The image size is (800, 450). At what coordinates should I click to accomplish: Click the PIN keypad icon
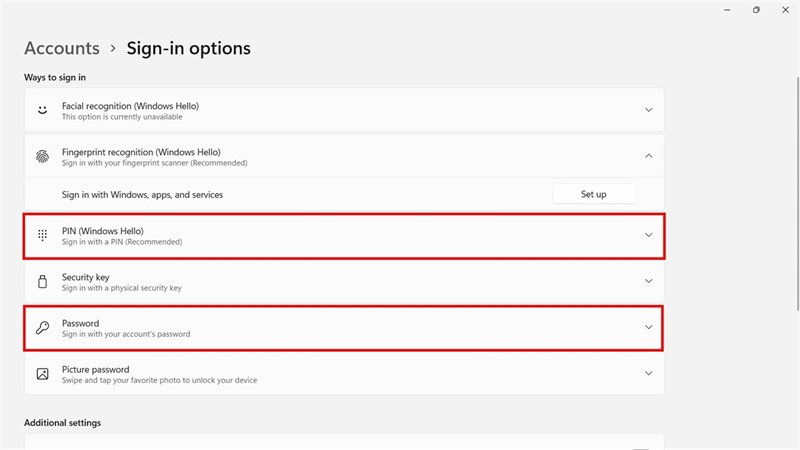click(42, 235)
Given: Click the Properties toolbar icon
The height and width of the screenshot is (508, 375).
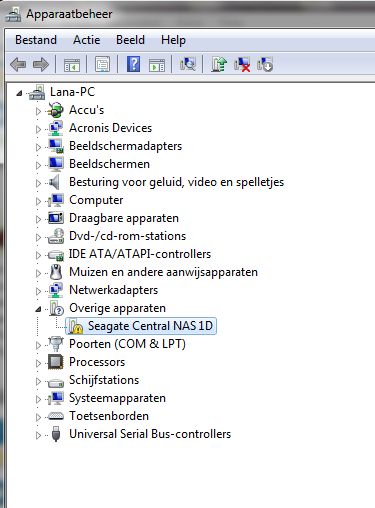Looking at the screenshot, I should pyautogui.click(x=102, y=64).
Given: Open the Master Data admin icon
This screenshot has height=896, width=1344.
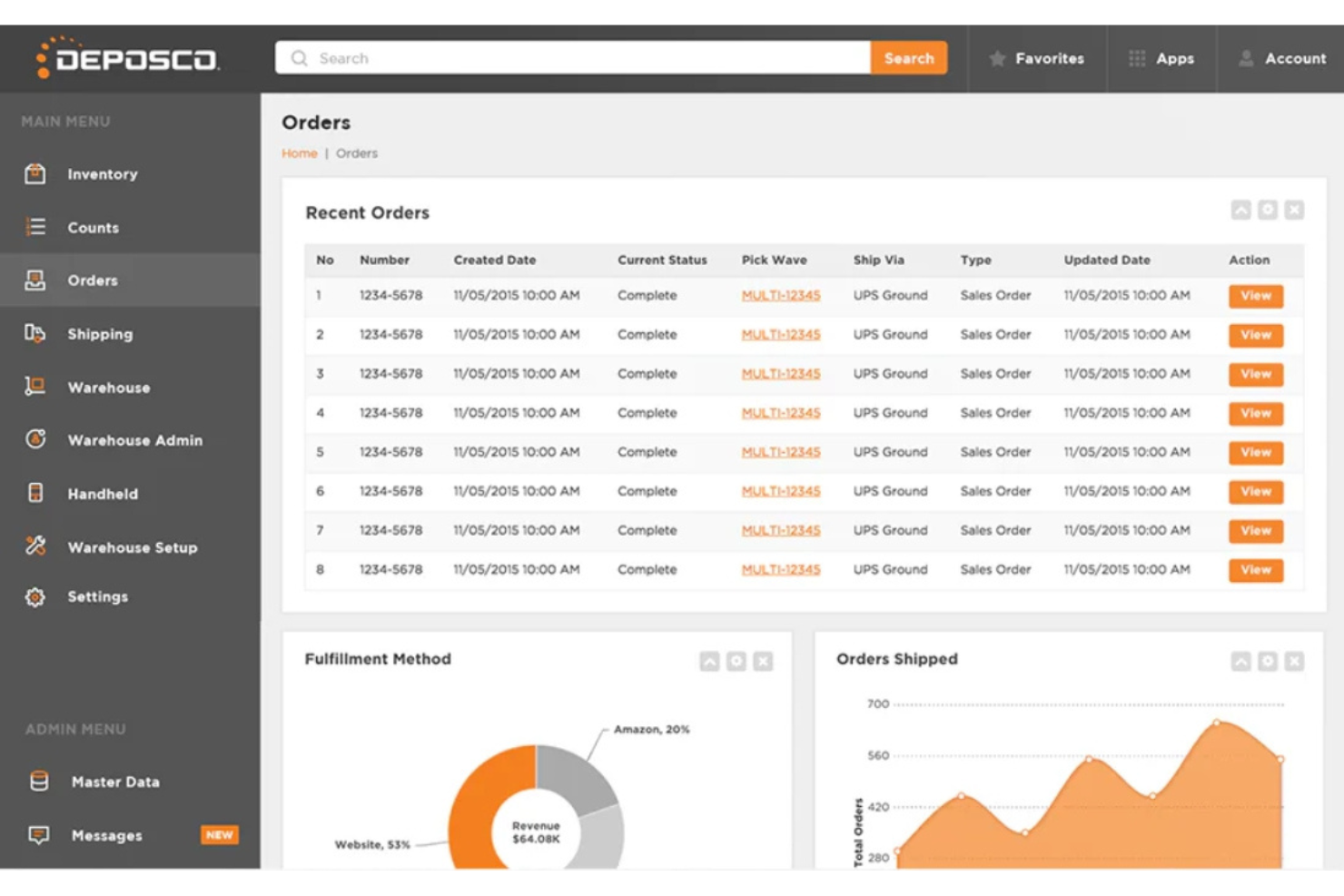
++++++++++
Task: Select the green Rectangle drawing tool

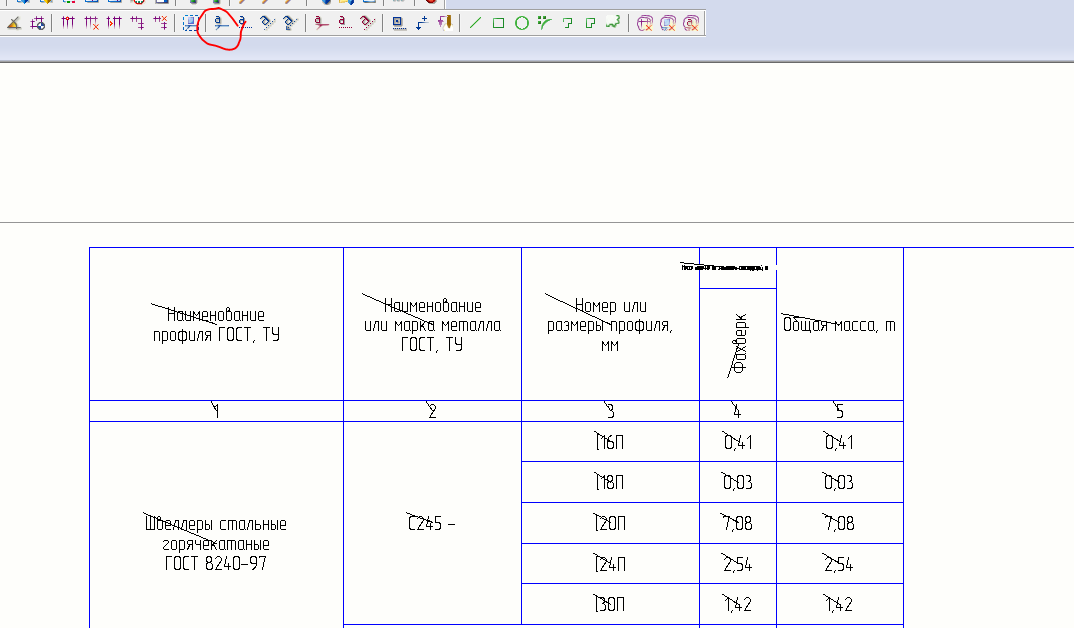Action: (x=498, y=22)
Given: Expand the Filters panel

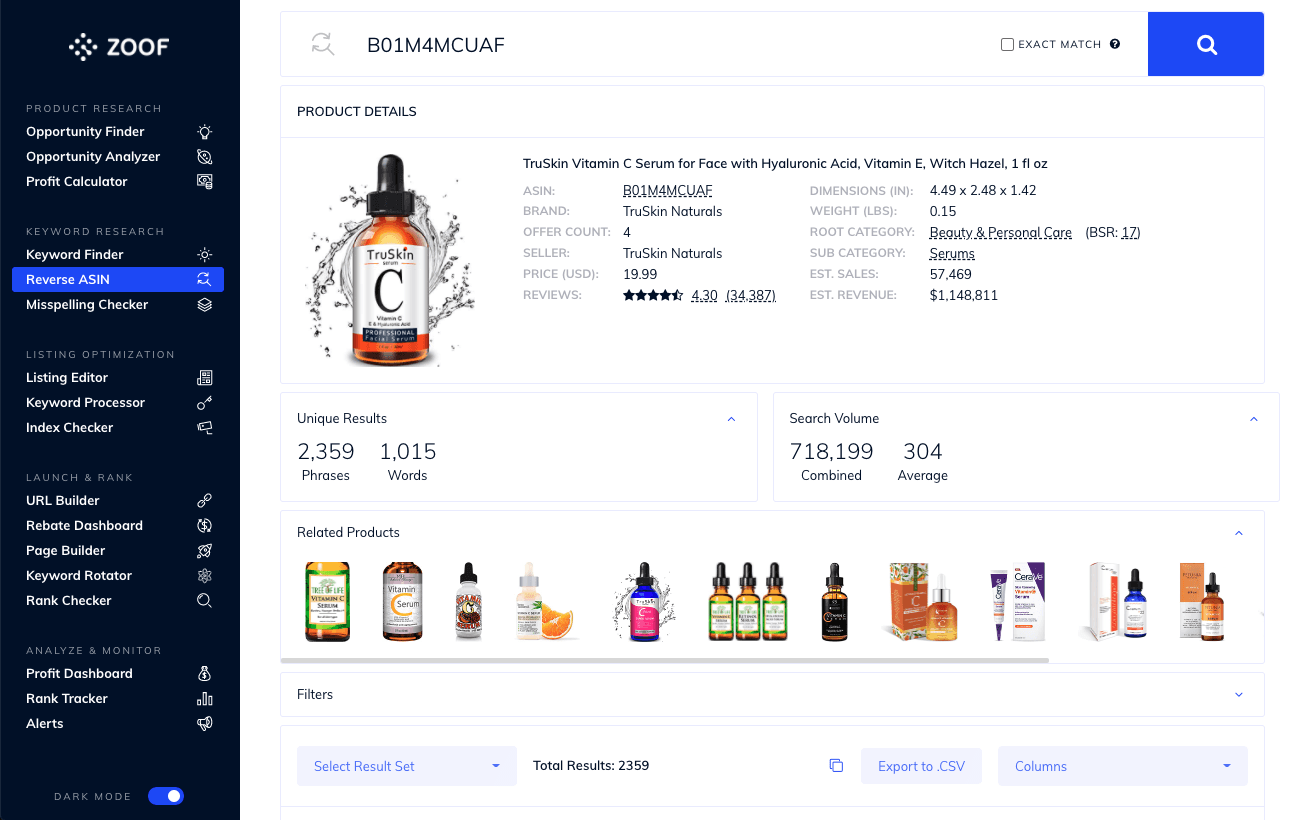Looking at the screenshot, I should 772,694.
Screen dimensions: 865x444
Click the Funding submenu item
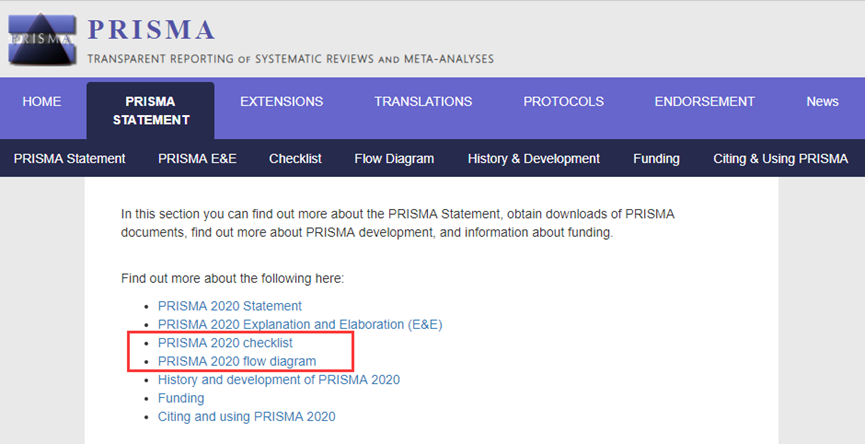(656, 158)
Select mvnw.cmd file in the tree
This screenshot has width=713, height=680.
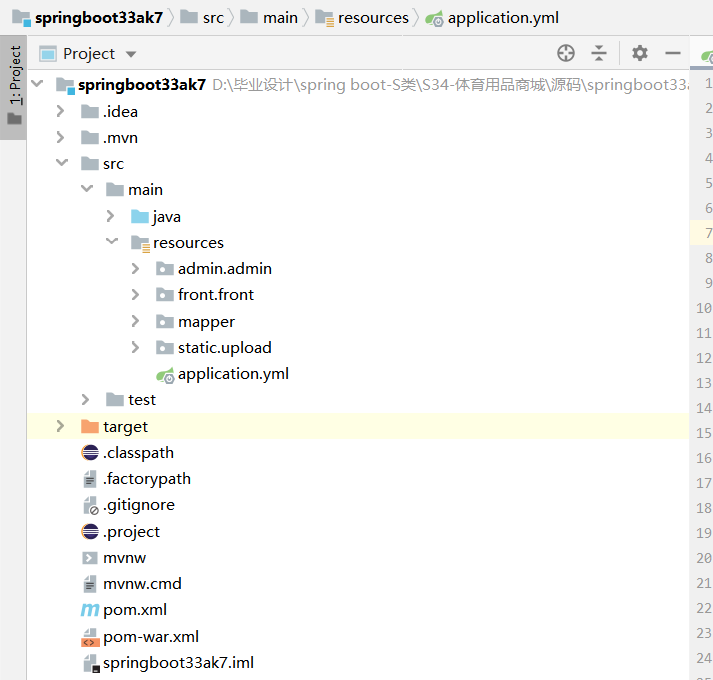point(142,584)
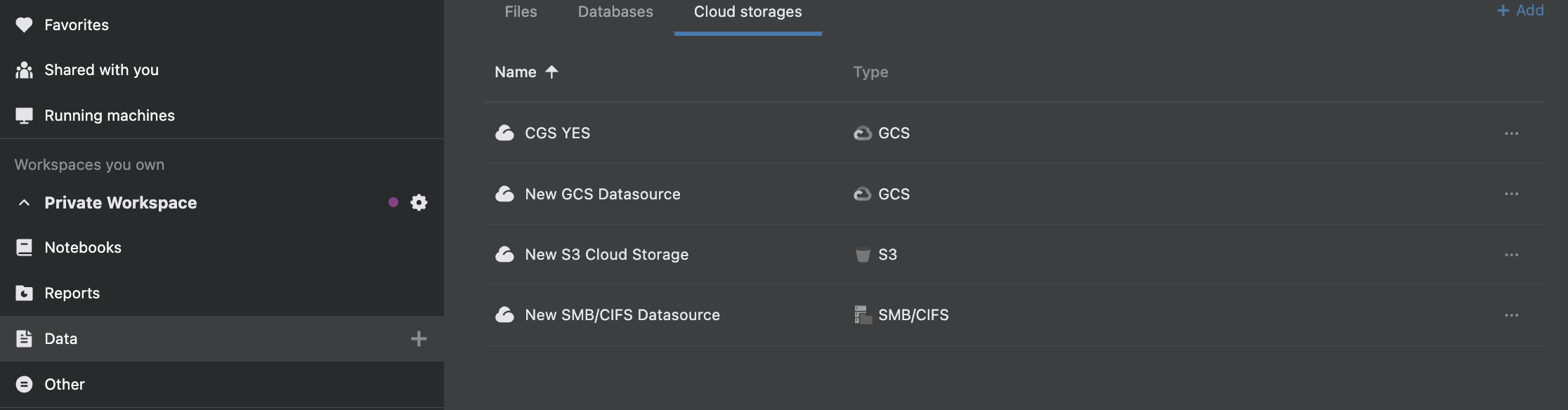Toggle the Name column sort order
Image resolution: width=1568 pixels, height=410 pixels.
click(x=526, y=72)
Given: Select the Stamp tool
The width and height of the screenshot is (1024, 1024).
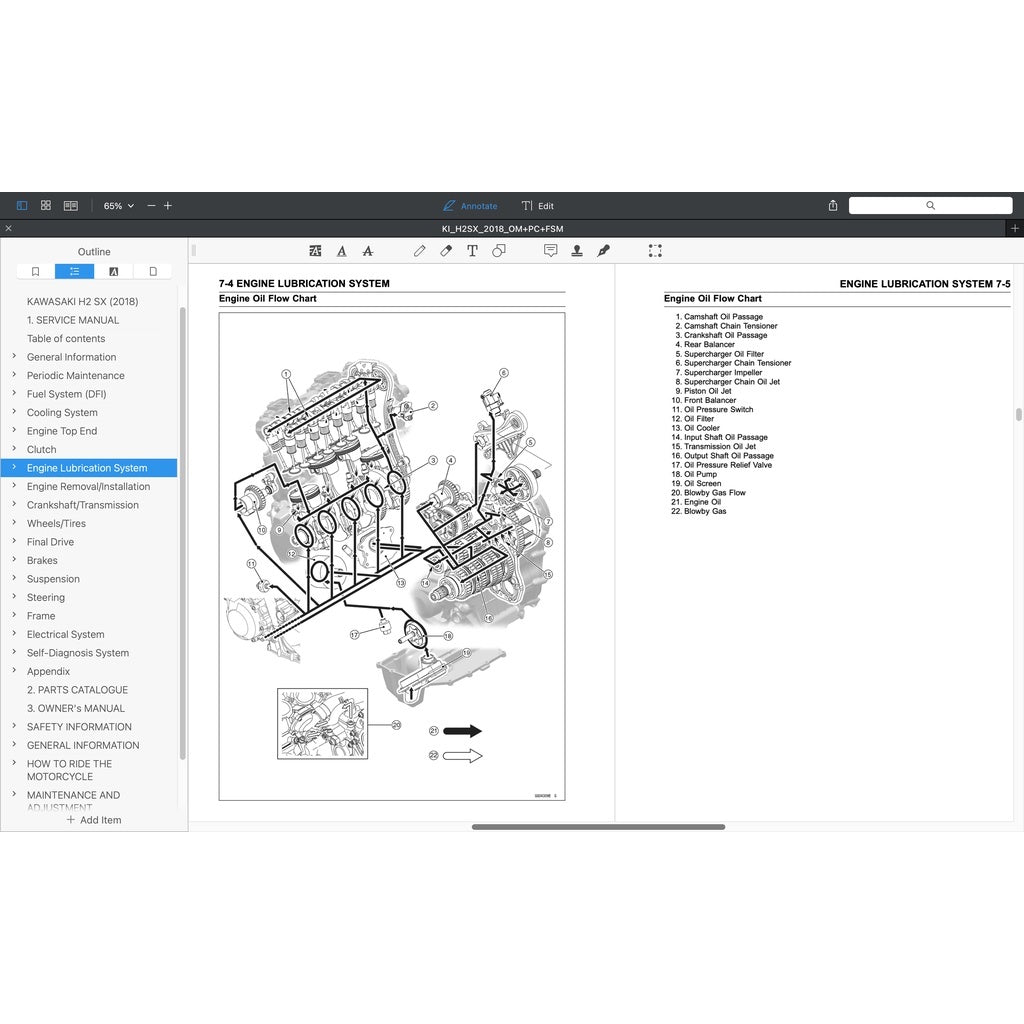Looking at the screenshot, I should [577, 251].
++++++++++
> _EXERCISE INSTRUCTIONS_: In the entries above, every line from the line with "The image size" to the line with "This screenshot has height=896, width=1344." is to be printed exactly, with both ends included and pictures excluded.

> _SOLUTION TO THE EXERCISE_:
The image size is (800, 450). At what coordinates should I click to accomplish: Click the PIN keypad icon
click(42, 235)
Given: Click the Properties toolbar icon
The height and width of the screenshot is (508, 375).
Looking at the screenshot, I should pyautogui.click(x=102, y=64).
Given: Open the Master Data admin icon
This screenshot has height=896, width=1344.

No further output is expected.